------ SEITENAUSZUG
Nach dem Ausprobieren folgt die Probe
von Horst Hawemann
Erschienen in: Recherchen 108: Horst Hawemann – Leben üben – Improvisationen und Notate (03/2014)
Was der Darsteller ausprobiert hat, wird „behandelt“. Sein Angebot wird vom Spielleiter und anderen Zuschauern beschrieben. Schon die Beschreibung, entstehend vor allem aus Empfindungen, setzt Akzente. „Da hat der Spieler schon Überzeugendes gefunden“, empfand einer. „Es gab Unklarheiten, Durchhänger und Hilflosigkeiten, starke Entwicklungen, Auf-der-Stelle-Treten, Spreu und Weizen, Annäherungen an das Ziel und Entfernen. Es gab Perspektiven und Stillstand“, empfanden andere. Schöne Momente, erregende Augenblicke, wirkliche Entdeckungen, bewegende Details werden beschrieben.
------------
* SCHRIFTLICHER AUFTRAG
Wer beschreibt laut dem Seitenauszug oben das Angebot des Darstellers?
------ BEREITGESTELLTES MATERIAL
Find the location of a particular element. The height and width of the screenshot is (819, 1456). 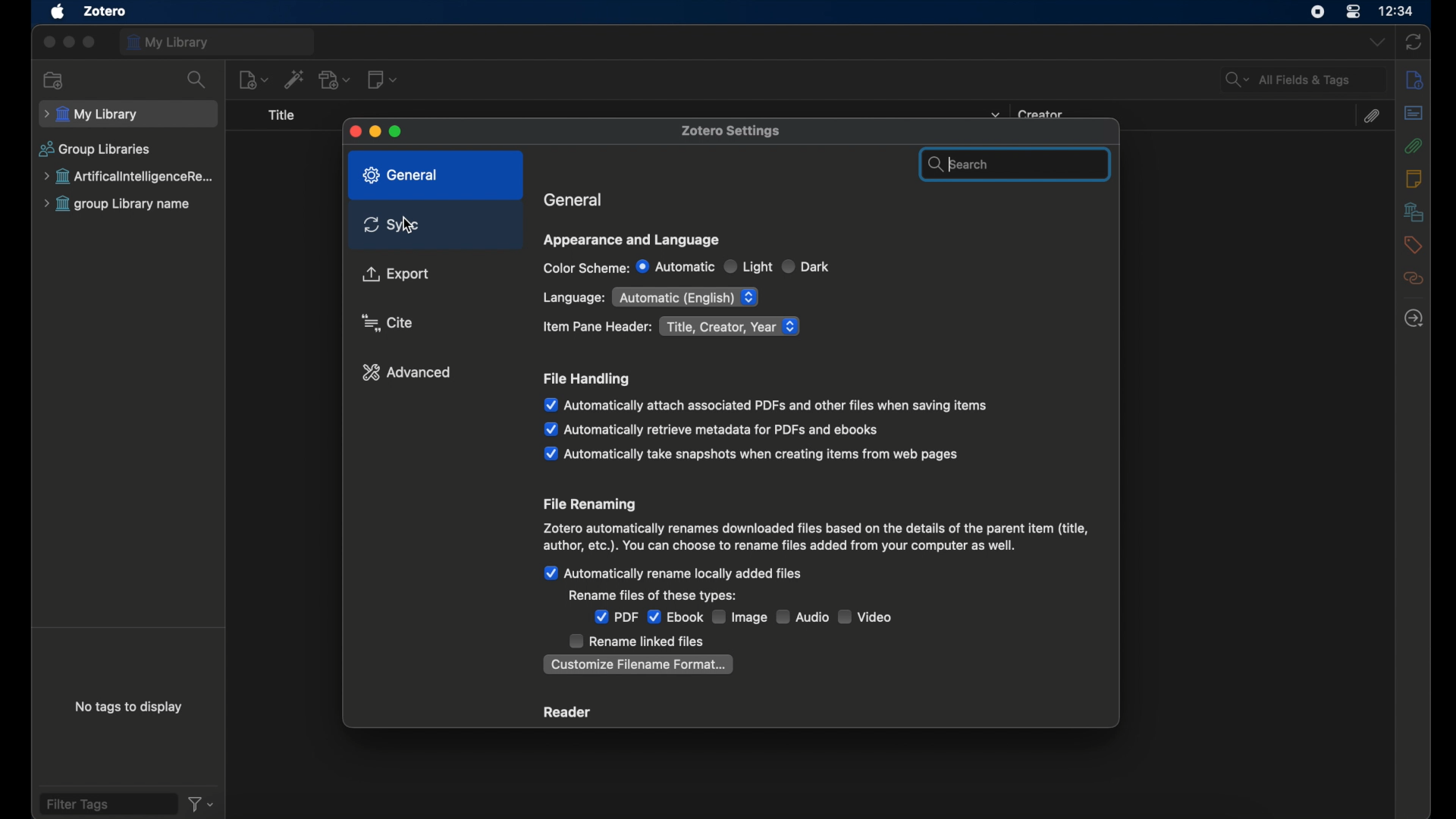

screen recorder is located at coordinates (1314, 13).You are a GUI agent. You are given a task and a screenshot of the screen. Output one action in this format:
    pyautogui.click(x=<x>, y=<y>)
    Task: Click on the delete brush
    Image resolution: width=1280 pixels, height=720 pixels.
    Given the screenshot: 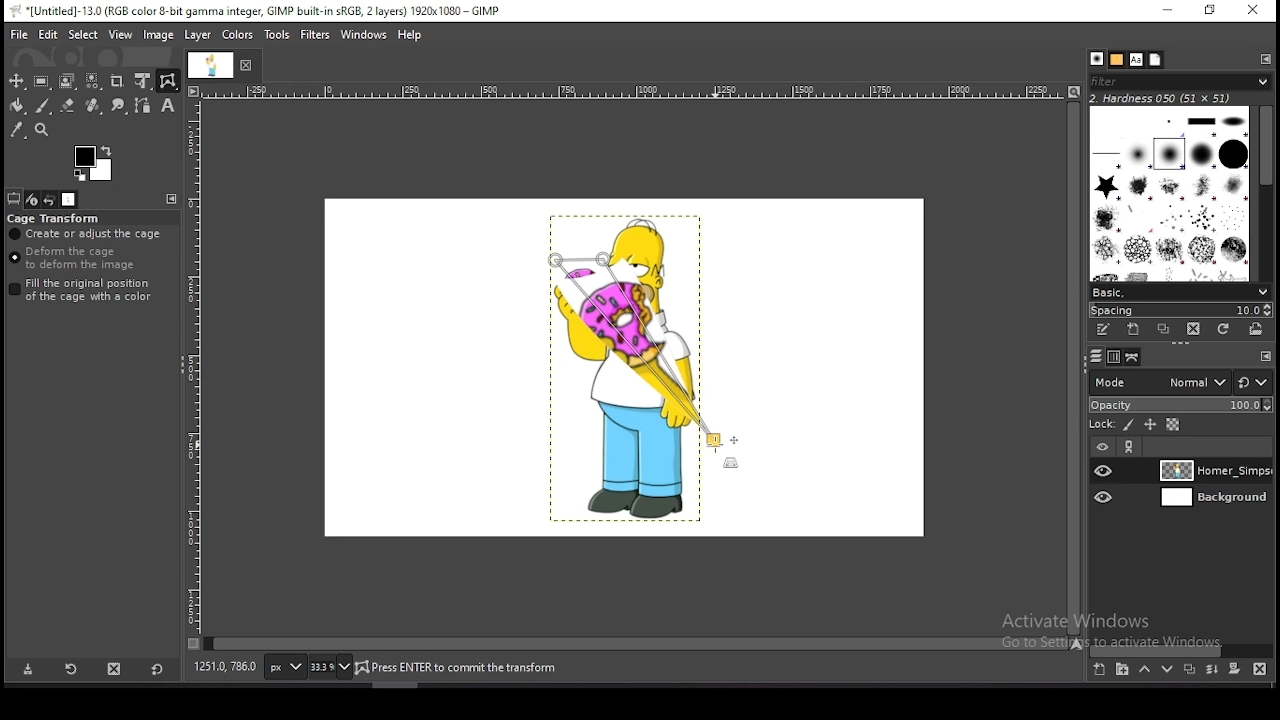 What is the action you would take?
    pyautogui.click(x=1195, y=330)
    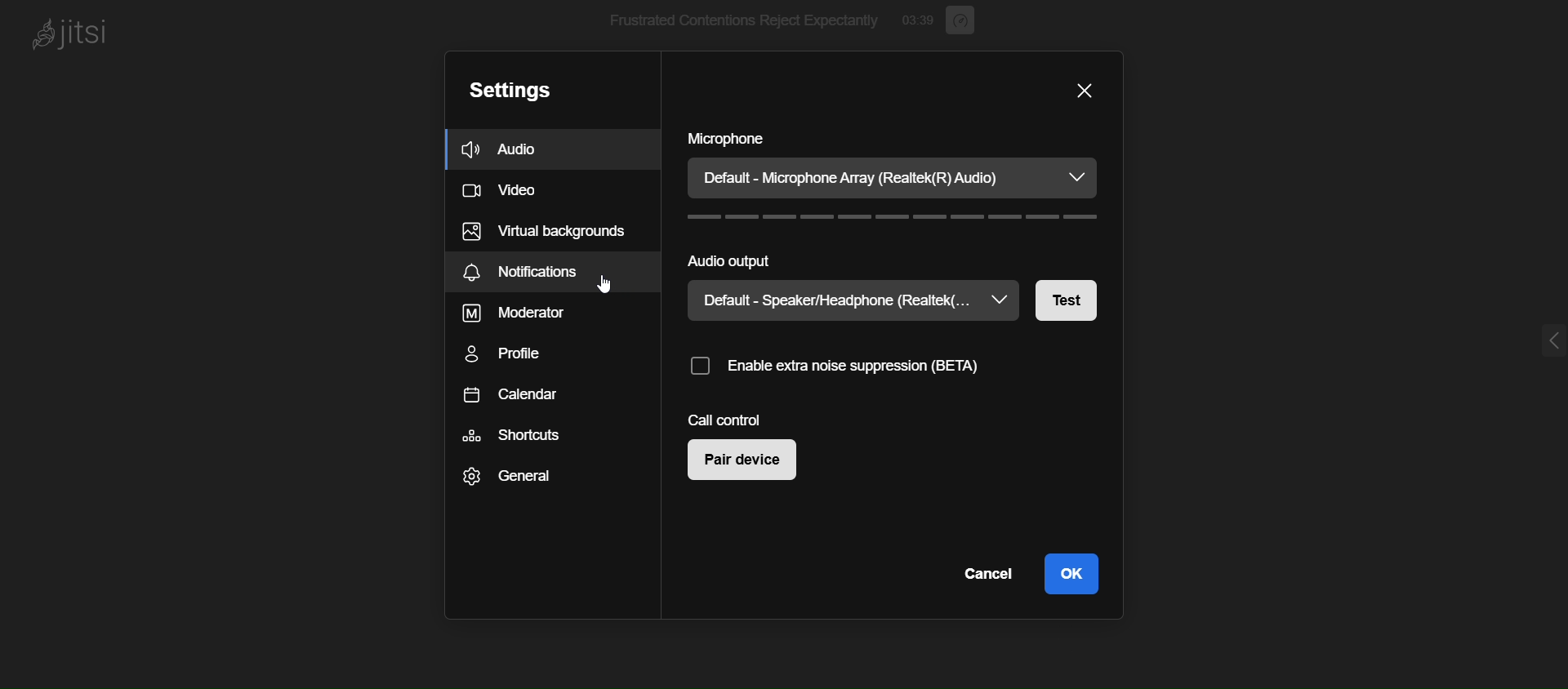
------------
* LÖSUNG DER ÜBUNG
Der Spielleiter und andere Zuschauer beschreiben es.